**** Document passage

All of lore.kernel.org
 help / color / mirror / Atom feed
* [PATCH v2] migration: Fix blocking in POSTCOPY_DEVICE during package load
@ 2026-04-23  9:44 Pranav Tyagi
  2026-04-23 19:12 ` Peter Xu
  2026-04-24 10:33 ` Juraj Marcin
  0 siblings, 2 replies; 6+ messages in thread
From: Pranav Tyagi @ 2026-04-23  9:44 UTC (permalink / raw)
  To: qemu-devel
  Cc: Peter Xu, Fabiano Rosas, Juraj Marcin, Prasad Pandit,
	Pranav Tyagi

The package_loaded event is not set in case MIG_RP_MSG_PONG does not
arrive on the source from the destination in the return path thread. The
migration thread would then be blocked waiting for package_loaded event
indefinitely in POSTCOPY_DEVICE state. Where as, in such a condition the
source VM can safely resume as the destination has not yet started. The
pong message can get lost in case of a network failure or destination
crash before sending the pong.

********
**** Information shown

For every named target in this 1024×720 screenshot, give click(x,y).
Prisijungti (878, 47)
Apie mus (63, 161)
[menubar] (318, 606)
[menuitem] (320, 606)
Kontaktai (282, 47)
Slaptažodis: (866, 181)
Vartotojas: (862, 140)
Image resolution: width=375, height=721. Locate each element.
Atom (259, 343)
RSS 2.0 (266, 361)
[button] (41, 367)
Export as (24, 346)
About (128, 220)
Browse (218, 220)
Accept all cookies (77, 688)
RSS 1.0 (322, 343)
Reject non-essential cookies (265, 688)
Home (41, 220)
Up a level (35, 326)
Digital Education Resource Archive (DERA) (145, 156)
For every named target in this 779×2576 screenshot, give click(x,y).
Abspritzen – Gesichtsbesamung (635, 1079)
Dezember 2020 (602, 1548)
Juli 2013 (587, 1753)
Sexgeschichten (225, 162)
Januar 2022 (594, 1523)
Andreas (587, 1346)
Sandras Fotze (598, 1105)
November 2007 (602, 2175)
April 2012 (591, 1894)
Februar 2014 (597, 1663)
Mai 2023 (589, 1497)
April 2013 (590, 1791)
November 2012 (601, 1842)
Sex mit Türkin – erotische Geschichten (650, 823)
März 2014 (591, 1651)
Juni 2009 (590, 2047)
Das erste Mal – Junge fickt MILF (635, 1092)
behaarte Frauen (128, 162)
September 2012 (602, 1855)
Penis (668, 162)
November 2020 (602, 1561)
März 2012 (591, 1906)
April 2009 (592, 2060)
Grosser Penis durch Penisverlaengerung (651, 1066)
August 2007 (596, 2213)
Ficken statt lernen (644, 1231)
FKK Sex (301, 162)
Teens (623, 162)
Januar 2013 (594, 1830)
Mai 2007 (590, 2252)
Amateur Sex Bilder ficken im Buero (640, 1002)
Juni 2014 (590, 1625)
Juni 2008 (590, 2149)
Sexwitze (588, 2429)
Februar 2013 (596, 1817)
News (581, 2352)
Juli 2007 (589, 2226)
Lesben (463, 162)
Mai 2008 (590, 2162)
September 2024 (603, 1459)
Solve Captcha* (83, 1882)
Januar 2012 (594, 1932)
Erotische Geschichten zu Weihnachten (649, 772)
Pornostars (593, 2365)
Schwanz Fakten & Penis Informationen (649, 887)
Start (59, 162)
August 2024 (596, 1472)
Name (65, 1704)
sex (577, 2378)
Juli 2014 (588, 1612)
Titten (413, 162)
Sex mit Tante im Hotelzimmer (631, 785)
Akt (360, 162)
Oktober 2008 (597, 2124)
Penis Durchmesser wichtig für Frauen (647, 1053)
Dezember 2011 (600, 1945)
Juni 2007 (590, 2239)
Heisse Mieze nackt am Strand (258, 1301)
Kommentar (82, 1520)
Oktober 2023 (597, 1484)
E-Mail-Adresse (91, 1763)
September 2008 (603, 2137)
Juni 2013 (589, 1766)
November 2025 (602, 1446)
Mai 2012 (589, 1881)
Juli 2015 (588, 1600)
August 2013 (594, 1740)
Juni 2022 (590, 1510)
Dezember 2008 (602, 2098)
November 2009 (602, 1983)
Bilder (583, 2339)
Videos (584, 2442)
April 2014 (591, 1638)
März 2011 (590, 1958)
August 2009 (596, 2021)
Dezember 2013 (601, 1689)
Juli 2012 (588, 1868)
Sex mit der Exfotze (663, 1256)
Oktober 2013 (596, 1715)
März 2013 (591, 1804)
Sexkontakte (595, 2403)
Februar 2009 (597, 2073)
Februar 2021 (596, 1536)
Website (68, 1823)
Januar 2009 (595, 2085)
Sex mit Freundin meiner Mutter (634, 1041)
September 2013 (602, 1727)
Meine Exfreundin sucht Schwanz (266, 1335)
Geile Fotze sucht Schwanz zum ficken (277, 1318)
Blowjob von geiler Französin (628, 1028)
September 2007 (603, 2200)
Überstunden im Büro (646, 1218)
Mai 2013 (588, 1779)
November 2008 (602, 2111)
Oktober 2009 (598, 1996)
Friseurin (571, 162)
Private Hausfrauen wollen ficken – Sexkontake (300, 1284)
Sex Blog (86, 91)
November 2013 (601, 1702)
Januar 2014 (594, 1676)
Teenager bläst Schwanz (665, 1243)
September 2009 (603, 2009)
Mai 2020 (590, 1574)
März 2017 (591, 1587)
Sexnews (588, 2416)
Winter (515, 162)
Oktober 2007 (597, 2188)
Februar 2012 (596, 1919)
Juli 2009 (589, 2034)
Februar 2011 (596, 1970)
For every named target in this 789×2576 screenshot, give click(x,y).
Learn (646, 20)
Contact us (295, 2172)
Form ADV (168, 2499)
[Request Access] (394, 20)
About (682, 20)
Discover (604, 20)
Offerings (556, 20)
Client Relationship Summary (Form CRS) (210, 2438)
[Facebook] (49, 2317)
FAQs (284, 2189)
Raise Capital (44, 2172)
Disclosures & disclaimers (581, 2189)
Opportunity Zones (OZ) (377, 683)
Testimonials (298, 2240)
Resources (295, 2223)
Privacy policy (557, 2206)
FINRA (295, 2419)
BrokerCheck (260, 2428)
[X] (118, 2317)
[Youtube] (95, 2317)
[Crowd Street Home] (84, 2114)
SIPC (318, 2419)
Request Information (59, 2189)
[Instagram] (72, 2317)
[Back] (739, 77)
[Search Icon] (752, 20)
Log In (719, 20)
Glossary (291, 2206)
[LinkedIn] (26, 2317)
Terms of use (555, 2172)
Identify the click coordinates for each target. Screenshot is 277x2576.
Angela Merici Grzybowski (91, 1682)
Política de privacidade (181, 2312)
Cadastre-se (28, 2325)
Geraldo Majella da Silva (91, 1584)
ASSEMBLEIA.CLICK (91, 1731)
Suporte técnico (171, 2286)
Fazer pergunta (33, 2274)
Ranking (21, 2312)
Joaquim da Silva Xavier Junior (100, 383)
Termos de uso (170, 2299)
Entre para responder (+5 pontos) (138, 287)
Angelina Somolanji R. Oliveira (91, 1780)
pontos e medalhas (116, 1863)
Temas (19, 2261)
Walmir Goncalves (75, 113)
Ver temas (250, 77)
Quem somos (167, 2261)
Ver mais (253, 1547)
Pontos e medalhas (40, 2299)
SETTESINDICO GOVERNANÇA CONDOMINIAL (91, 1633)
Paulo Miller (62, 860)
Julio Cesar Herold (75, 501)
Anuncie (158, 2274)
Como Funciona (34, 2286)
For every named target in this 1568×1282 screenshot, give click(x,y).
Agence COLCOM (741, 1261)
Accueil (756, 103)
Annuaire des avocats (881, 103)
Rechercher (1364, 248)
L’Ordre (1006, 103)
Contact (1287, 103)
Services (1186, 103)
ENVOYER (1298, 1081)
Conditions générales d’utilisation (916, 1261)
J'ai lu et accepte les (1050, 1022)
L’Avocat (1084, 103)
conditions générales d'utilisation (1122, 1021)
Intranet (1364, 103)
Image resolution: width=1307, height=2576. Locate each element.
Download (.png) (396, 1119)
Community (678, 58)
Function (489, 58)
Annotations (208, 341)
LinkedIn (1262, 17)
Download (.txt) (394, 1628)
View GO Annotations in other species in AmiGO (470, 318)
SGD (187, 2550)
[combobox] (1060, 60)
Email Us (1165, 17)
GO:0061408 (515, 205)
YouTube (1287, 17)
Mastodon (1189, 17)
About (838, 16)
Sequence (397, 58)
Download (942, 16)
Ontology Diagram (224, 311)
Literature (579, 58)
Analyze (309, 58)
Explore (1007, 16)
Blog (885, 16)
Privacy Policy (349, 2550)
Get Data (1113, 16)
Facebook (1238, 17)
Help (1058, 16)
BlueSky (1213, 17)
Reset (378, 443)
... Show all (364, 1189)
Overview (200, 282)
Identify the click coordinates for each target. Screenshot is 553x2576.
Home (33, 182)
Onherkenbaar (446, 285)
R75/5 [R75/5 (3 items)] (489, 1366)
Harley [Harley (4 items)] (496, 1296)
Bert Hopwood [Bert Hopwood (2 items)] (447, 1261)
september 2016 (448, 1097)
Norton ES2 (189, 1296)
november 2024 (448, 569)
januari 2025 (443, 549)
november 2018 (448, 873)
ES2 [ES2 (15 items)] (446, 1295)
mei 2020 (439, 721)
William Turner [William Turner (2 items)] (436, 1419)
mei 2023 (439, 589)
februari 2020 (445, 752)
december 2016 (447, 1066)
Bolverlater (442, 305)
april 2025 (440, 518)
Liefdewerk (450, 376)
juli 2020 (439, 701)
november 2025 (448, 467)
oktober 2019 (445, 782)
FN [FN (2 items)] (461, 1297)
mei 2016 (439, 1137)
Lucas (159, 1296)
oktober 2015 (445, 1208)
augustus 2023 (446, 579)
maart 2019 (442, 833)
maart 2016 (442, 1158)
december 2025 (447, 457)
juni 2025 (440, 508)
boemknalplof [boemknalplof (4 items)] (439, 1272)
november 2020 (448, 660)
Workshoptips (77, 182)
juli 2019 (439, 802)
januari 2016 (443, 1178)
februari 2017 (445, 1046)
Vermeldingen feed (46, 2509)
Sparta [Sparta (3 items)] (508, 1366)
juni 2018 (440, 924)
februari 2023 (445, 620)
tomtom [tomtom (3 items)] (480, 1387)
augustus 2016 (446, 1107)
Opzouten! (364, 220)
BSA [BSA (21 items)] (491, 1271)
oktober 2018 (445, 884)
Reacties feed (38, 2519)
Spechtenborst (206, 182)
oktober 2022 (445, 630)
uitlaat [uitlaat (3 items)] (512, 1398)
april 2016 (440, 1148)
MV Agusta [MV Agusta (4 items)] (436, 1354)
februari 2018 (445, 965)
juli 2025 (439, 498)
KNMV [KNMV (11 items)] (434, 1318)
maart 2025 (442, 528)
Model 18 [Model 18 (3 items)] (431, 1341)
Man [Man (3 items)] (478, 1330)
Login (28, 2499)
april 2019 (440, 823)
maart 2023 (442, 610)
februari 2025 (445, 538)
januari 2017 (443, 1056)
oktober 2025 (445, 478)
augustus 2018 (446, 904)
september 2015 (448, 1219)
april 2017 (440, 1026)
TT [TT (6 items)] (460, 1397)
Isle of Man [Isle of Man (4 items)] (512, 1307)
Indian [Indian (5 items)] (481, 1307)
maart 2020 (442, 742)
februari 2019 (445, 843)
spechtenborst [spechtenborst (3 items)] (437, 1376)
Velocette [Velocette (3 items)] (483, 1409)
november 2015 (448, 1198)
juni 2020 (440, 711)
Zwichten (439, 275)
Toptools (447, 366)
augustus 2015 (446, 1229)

********

→ Task set
A. Copy the migration patch message verbatim, everything from "The package_loaded event" down to "sending the pong.".
B. Carry on the migration patch message, beginning right after its final sentence.
The lines have no connection to the migration patch message.

→ Solved tasks
A.
The package_loaded event is not set in case MIG_RP_MSG_PONG does not
arrive on the source from the destination in the return path thread. The
migration thread would then be blocked waiting for package_loaded event
indefinitely in POSTCOPY_DEVICE state. Where as, in such a condition the
source VM can safely resume as the destination has not yet started. The
pong message can get lost in case of a network failure or destination
crash before sending the pong.

B.
This patch removes the package_loaded event and uses rp_sem, instead of
kicking multiple events. The error is detected in case of network
failure or destination crash and rp_sem is set in the out path of the
return path thread. This will kick the migration thread out from a
condition of indefinitely waiting for rp_sem. The migration thread then
fails early and breaks from the migration loop to resume the vm on the
source side.

Fixes: 7b842fe354c6 ("migration: Introduce POSTCOPY_DEVICE state")
Signed-off-by: Pranav Tyagi <prtyagi@redhat.com>
---
V1: https://lore.kernel.org/all/20260421052227.8278-1-prtyagi@redhat.com/

changed in v2:
- removed postcopy_package_loaded_event and using rp_sem to kick the
  migration thread
- using migration_rp_wait() in place of qemu_event_wait() in the
  migration thread

 migration/migration.c | 48 ++++++++++++++++++++++++++++---------------
 migration/migration.h |  1 -
 2 files changed, 31 insertions(+), 18 deletions(-)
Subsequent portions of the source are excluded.